‘Star Trek’ Cd-Rom Beams Knowledge
Trekked out.
And can you blame me? After all the television series, the motion pictures, the video games, the screen savers, the action figures, the cartoon shows, the comics, the books-on-tape, the biographies of William Shatner … well, it would take an interactive breakthrough of galactic proportions to shake me from this “Star Trek”-induced stupor.
Then, out of this manic miasma of marketing, along comes the CDROM “Star Trek Omnipedia”: everything you’ve ever wanted to know about the phenomenon, and far more.
The history, the mystery, the fables, the lore are all here, and in alphabetical order, from “A&A Officer” (Lt. Carolyn Palamas was archaelogy and anthropology specialist on the USS Enterprise when it visited planet Pollux IV on stardate 2267) to “Zylo Eggs.”
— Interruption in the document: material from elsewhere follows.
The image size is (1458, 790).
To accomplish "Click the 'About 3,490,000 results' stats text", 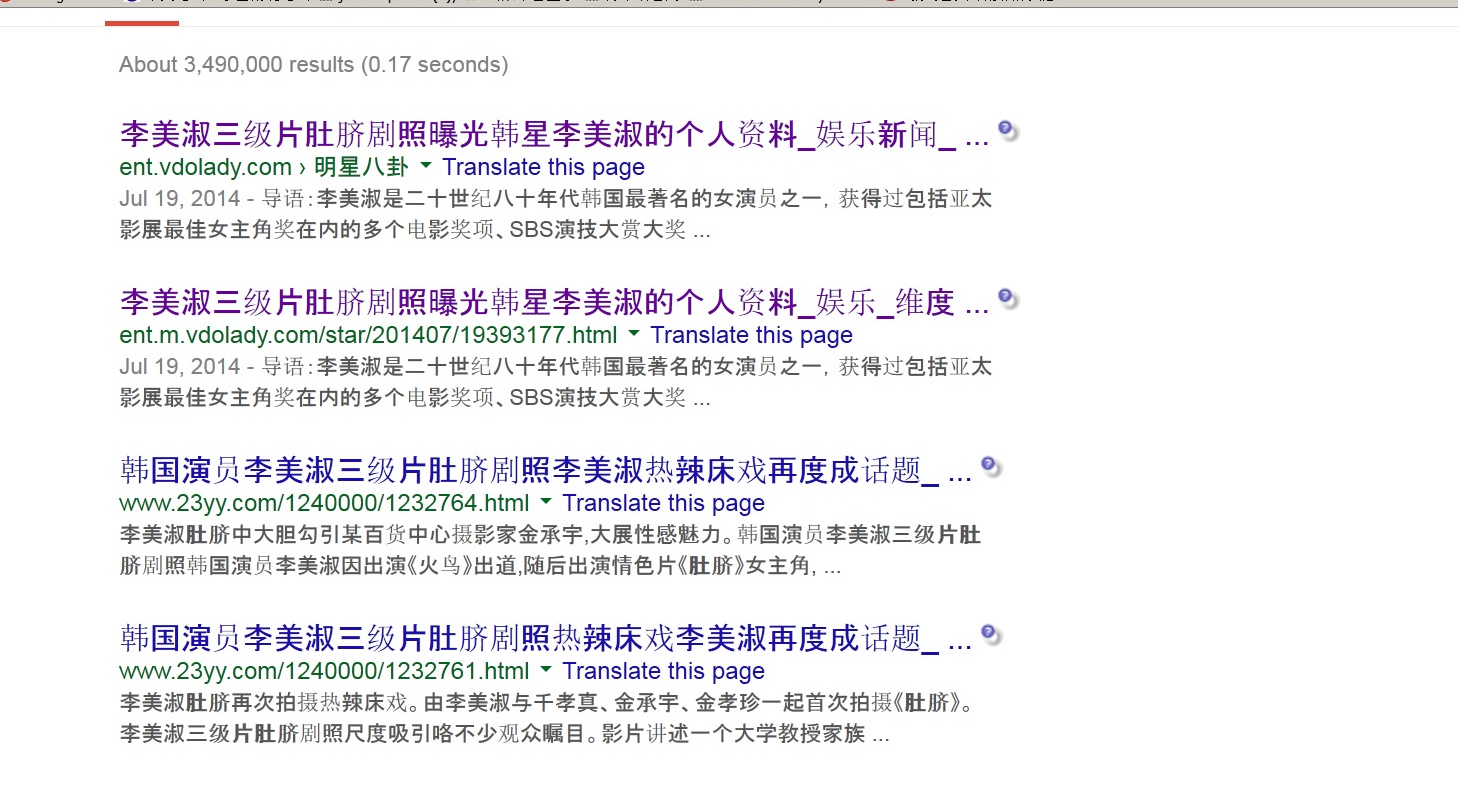I will point(312,65).
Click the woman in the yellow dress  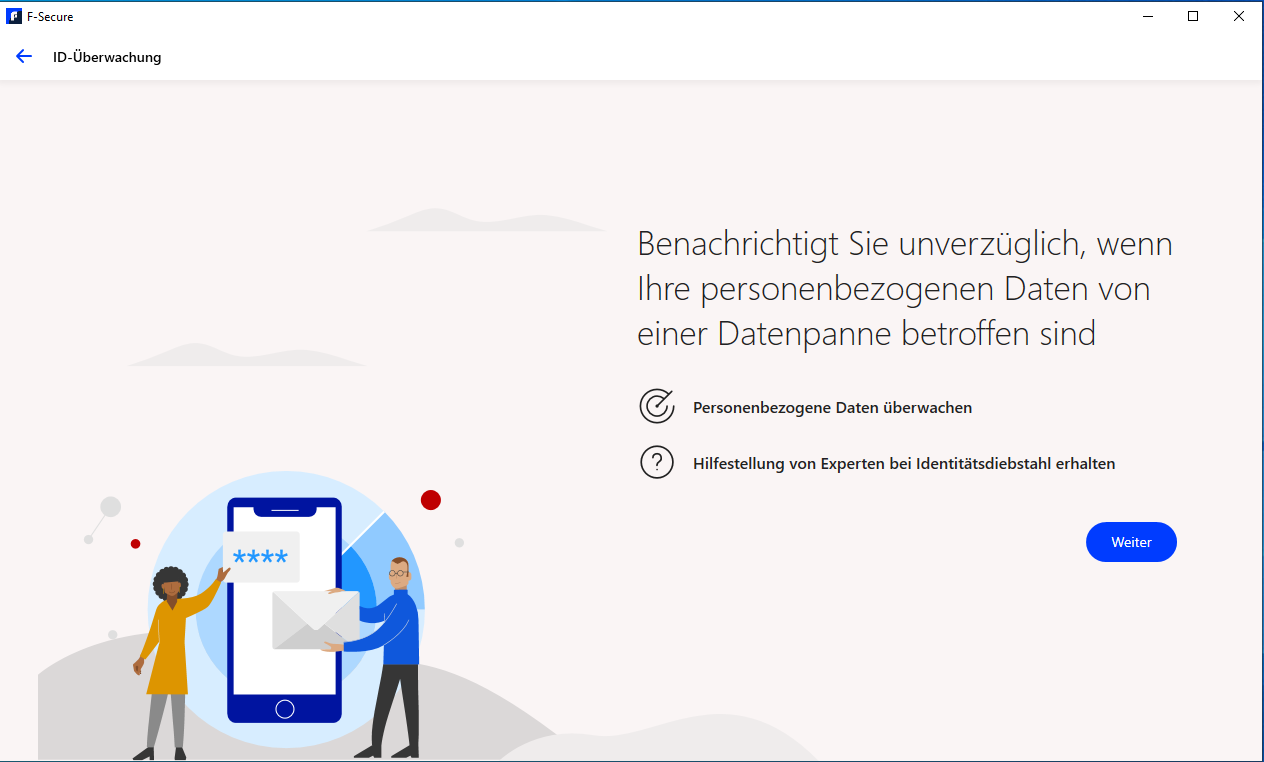click(168, 650)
Fanatics will not be put off by the small type and tiny icons that direct the action, and there are enough cool graphics along with the reams of text material to liven up the research. I especially like the fashion sketches of Starfleet uniforms and the look of Tantalus rehab colony’s symbol badge, a Woodstockian rendering of a hand and a dove.
It’s easy to sink under the spell of the Enterprise here: Actress Majel Barrett’s familiar tones provide the “official” voice of the Federation computer, and Mark Lenard’s familiar Vulcan intonation narrates the five historical overviews, including the weird prognostications of “The History of the Future” (hint: the terrible eugenics wars end in 1996).
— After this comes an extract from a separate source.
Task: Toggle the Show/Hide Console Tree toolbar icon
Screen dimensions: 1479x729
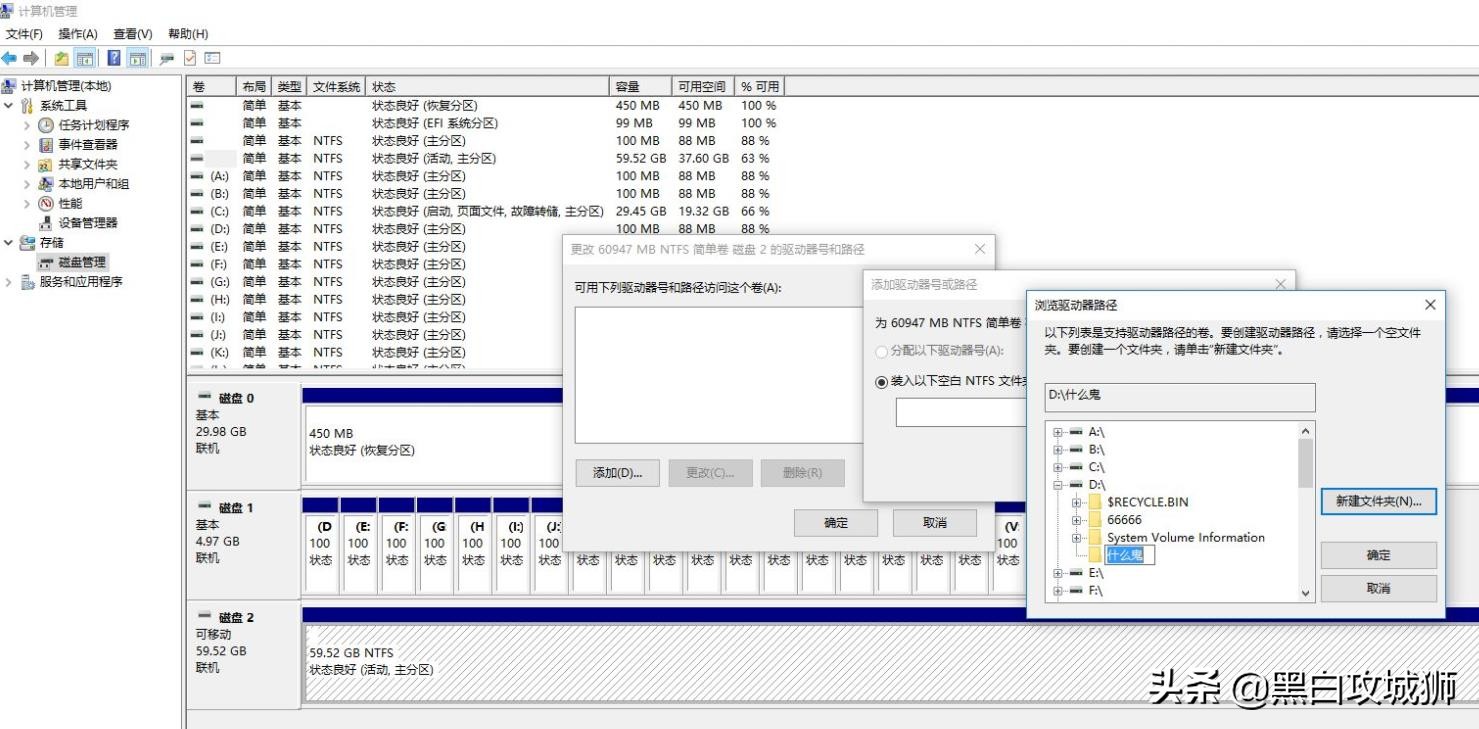Action: tap(86, 58)
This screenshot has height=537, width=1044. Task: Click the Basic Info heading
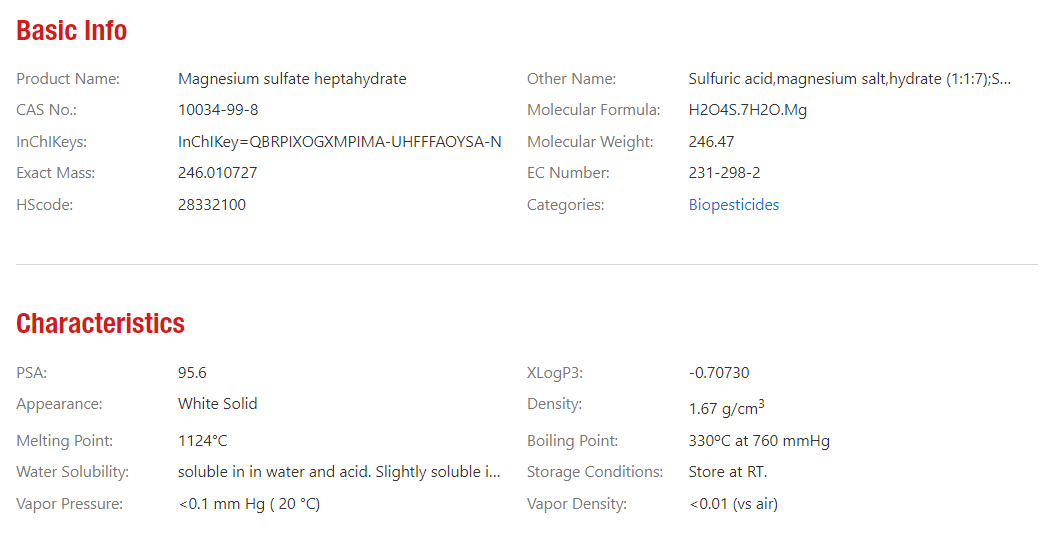click(x=71, y=31)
The completeness of this program rivals the best CD-ROM disc-based real-world encyclopedia, including Compton’s and Microsoft’s sensational “Encarta” series. The publisher, Simon & Schuster Interactive, says more than 6,000 indexed entries (virtually all of them culled from previously published books on “Star Trek” history) are on the disc, plus 2,000 full-color photos and more than 100 QuickTime movies and illustrations. “Omnipedia” owners are also promised free CD-ROM updates later this year that are scheduled to incorporate data from the most recent season of “Star Trek Deep Space Nine,” the debut season of Paramount’s “Star Trek Voyager” series, and references to the latest Paramount movie, “Star Trek Generations.”“Omnipedia,” just released for Macintosh and PC systems and priced at about $50, is the latest - and certainly not the last - in a deluge of multimedia-ware created to cash in on Trekkie mania. June brought “Star Trek: The Next Generation, a Final Unity,” a role-playing adventure with an instruction manual that would test the concentration of a neurosurgeon. Earlier this year Simon & Schuster offered “Star Trek: The Next Generation, Interactive Technical Manual,” which was as entertaining (for a non-Trekkie, admittedly) as the yule log.And there’s more to come: MacPlay is set to release by Christmas a boxed-set called “Star Trek: Judgment Rites,” which includes a CD-ROM of the game, a CD-ROM video on the making of the game, and a collector’s pin, all bound in “exclusive” gold foil.